> EXERCISE PROMPT: Below is a block of entries, which should be copied verbatim apart from the pictures.

┌──

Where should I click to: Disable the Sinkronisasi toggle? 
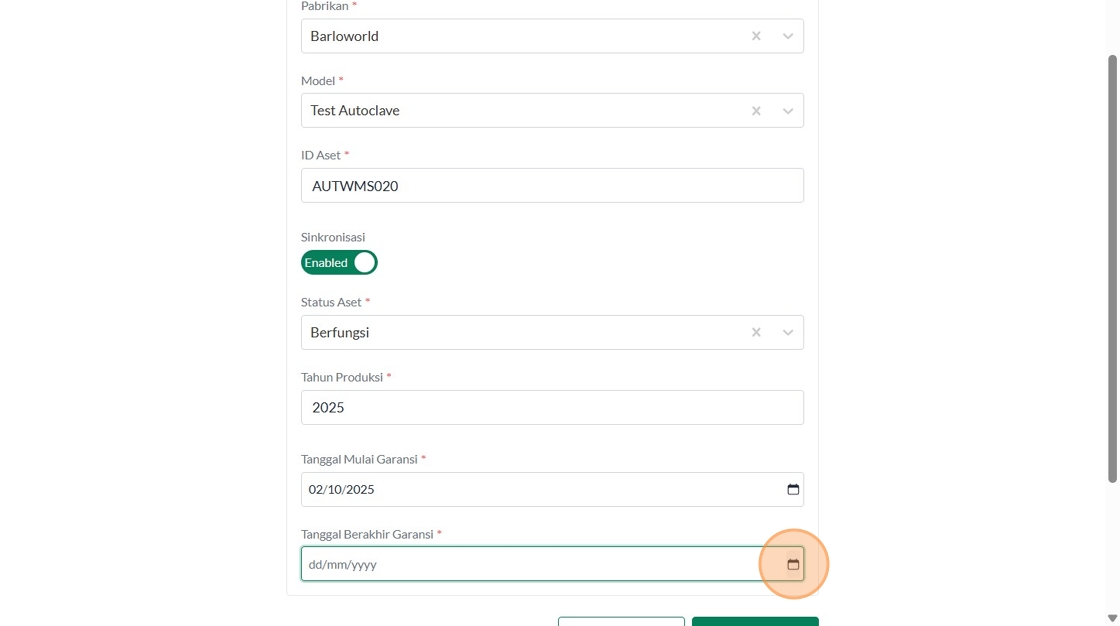[x=339, y=263]
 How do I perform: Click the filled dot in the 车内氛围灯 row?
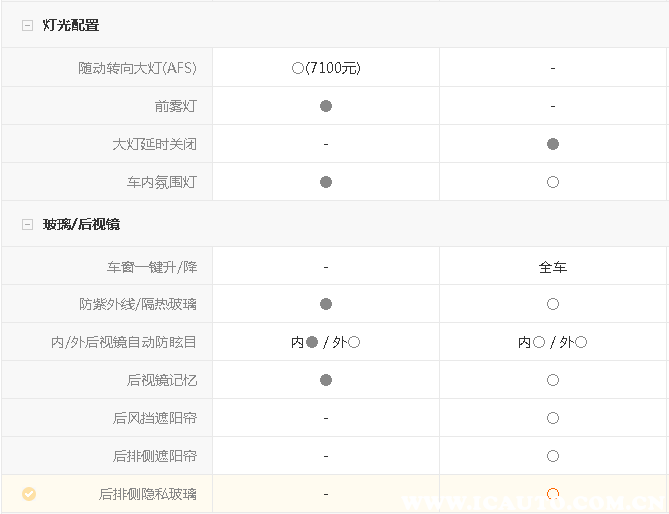(x=326, y=182)
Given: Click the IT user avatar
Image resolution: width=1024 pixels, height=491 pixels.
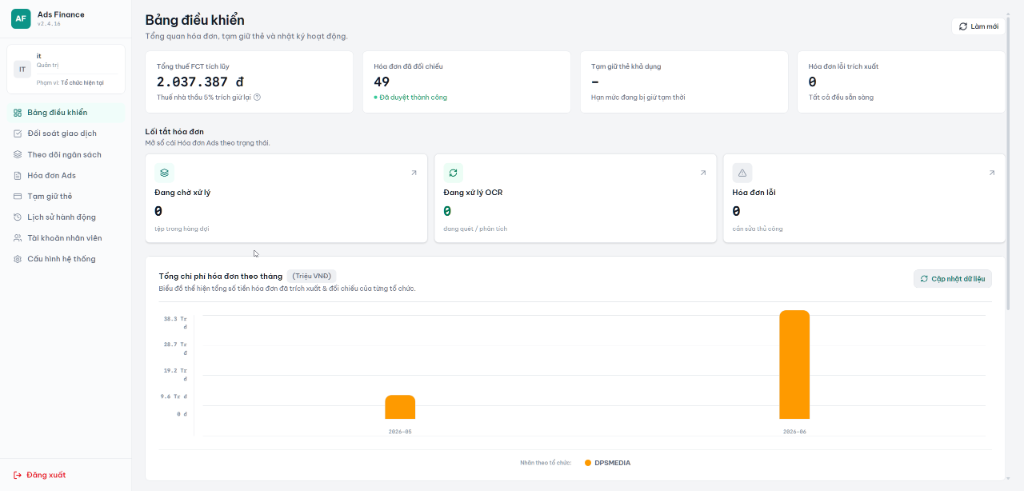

└──

> SOLUTION:
Where should I click to: Disable the Sinkronisasi toggle? 
[x=339, y=263]
 How do I perform: Click the filled dot in the 车内氛围灯 row?
(x=326, y=182)
Given: Click the IT user avatar
Image resolution: width=1024 pixels, height=491 pixels.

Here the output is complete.